A trial voyage from Blackwall to the Lower Hope and back was made on 28 July 1842. After crossing the Atlantic Ocean on 18 December 1842 she made port at St. Thomas and loaded coal. She then proceeded to Vera Cruz to have her guns fitted and her crew brought up to strength. For her first operation on 20 January 1843 she left Vera Cruz with about 1,500 troops for the Yucatan. After her return she was again despatched to the Yucatan on 21 February 1843 to aid in the siege of the rebels at Campeche. On 1 March 1843. she again arrived at Campeche from Vera Cruz with reinforcements. For her last action before the Naval Battle of Campeche on 14 March 1843 she boarded the schooner ‘Two Sons’, had a glass of wine and left. At Toculxa, near Mexico, a fever was raging and on 29 April 1843 it was reported that Captain Richard Francis Cleaveland and several of the crew, had died, and nearly all the remainder were on the sick list.

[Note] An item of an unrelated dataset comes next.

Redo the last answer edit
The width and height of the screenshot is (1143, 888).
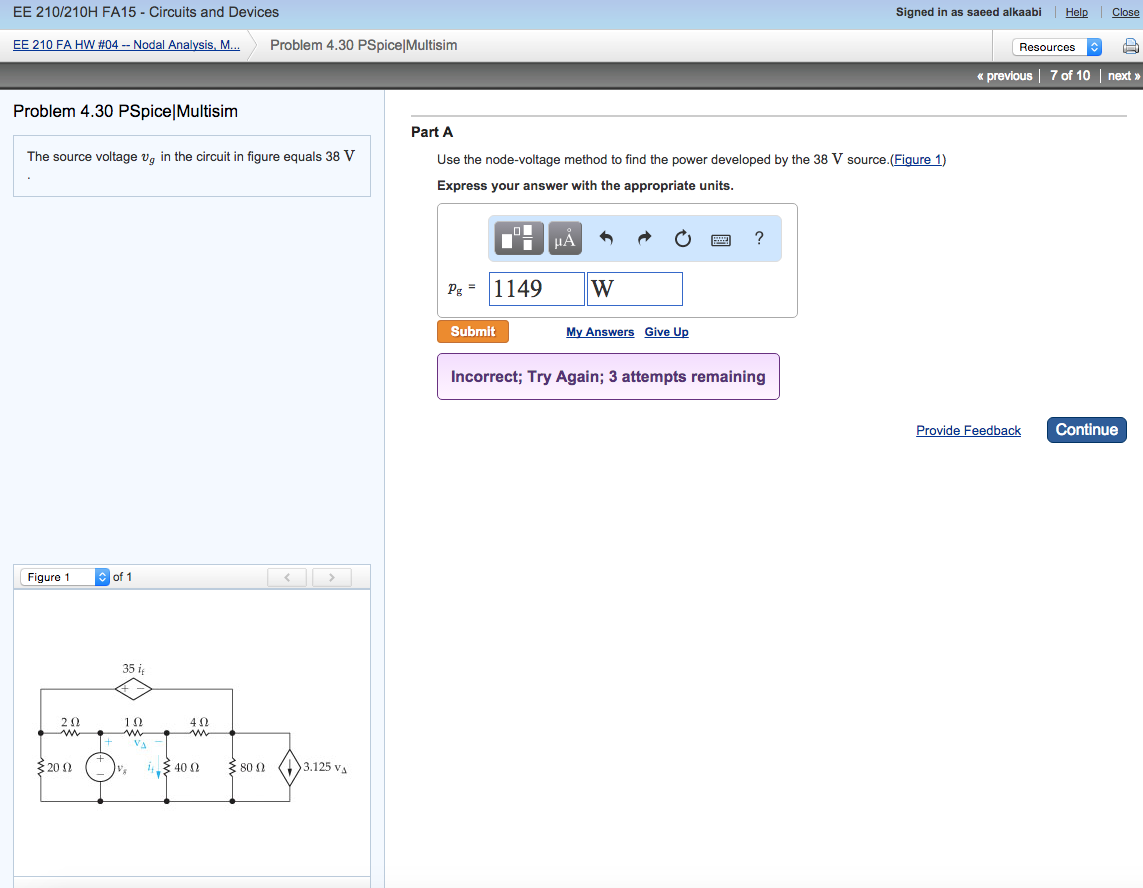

===Naval Battle of Campeche 30 April 1843 and 16 May 1843===

The Mexican fleet now possessed the steam frigates Guadalupe and Montezuma. The Texas Navy commander Moore hoped to encounter the Guadalupe separate from her escort Montezuma.
Austin and Wharton made for the Yucatán coast and encountered the Mexican squadron on 30 April 1843 between Lerma and Campeche. Montezuma and Guadalupe, along with four smaller vessels, comprised the Mexican fleet. The Texans were augmented by two Yucatecan ships and five small gunboats, but were clearly the smaller fleet. The Mexican shooting at first fell short and then went over the Texas ships. During the two-hour running battle the Austin was struck once in the fighting and lost some of her mizzen rigging and the Guadalupe had 7 dead and the Montezuma 13 dead. After a few hours, the Mexican sailing ships departed and only the two steamers remained. The result was that the Mexican blockade of the port of Campeche was lifted and the Texan ships put into the port for repairs. This first attack was a draw and the fleets separated.

The next event on 16 May 1843 was orchestrated by Commodore Moore and his "Texians" who lured the Mexican Forces into a narrow roadstead, and hounded the Mexican ships away from the harbour firing most of Austin's ammunition as Wharton was not able to engage. The battle toll came out as; "Austin" 3 dead, "Wharton" 2 dead, "Montezuma" 40 dead including her captain and "Guadalupe" 47 dead. The Mexican Fleet was effectively incapacitated. This battle would represent the only time that steam-driven warships would be defeated by sail powered ships. There were numerous falsehoods circulated about Moore's battle with Guadalupe. These seem to be largely the confections of the press, egged on by politicians, and are not to be taken seriously. They include claims to have sunk her.

===After Campeche===

On 4 June 1843, it was reported that the Texans caused serious damage to the vessel at the Naval Battle of Campeche. She was overhauled in the U.S. in 1844. On 26 February 1844 she once again sailed from Vera Cruz for Campeche. Next was another Atlantic Ocean crossing and on 15 August 1844 she arrived in Morocco. Next she on 17 August 1844 she sailed from Morocco for Tunis. Finally in August 1846 with Guadalupe she was sold to the Spanish Navy to become their first steam warships and delivered at Havana, Cuba. She was renamed Castilla at this time. She was used under Spanish service as dispatch vessel. In 1847 April she was the first Spanish steam warship to cross the Atlantic. In 1849, the Castilla and León were used with two other Spanish steam ships to intervene in Italy along with French forces during the suppressing of the Roman Republic (1849). The steam ships transported 9,000 troops to Italy and provided logistical support for them for months. The resulting recognition from the Pope, Sardinia, Prussia and Austria strengthened the Spanish government versus its rival Carlist faction.